WHAT IS EXPECTED: Type out every line below exactly as it reads.

RECORDS FOR THIS EXERCISE:
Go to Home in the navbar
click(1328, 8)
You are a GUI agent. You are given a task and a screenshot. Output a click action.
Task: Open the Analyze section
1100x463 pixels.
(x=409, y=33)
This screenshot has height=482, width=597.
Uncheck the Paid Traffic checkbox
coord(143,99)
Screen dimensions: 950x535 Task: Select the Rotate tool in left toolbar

ANSWER FOR THE TASK:
Go to Home in the navbar
click(1328, 8)
You are a GUI agent. You are given a task and a screenshot. Output a click action.
Task: Open the Analyze section
1100x463 pixels.
(x=409, y=33)
This screenshot has height=482, width=597.
Uncheck the Paid Traffic checkbox
coord(143,99)
Screen dimensions: 950x535 Task: Select the Rotate tool in left toolbar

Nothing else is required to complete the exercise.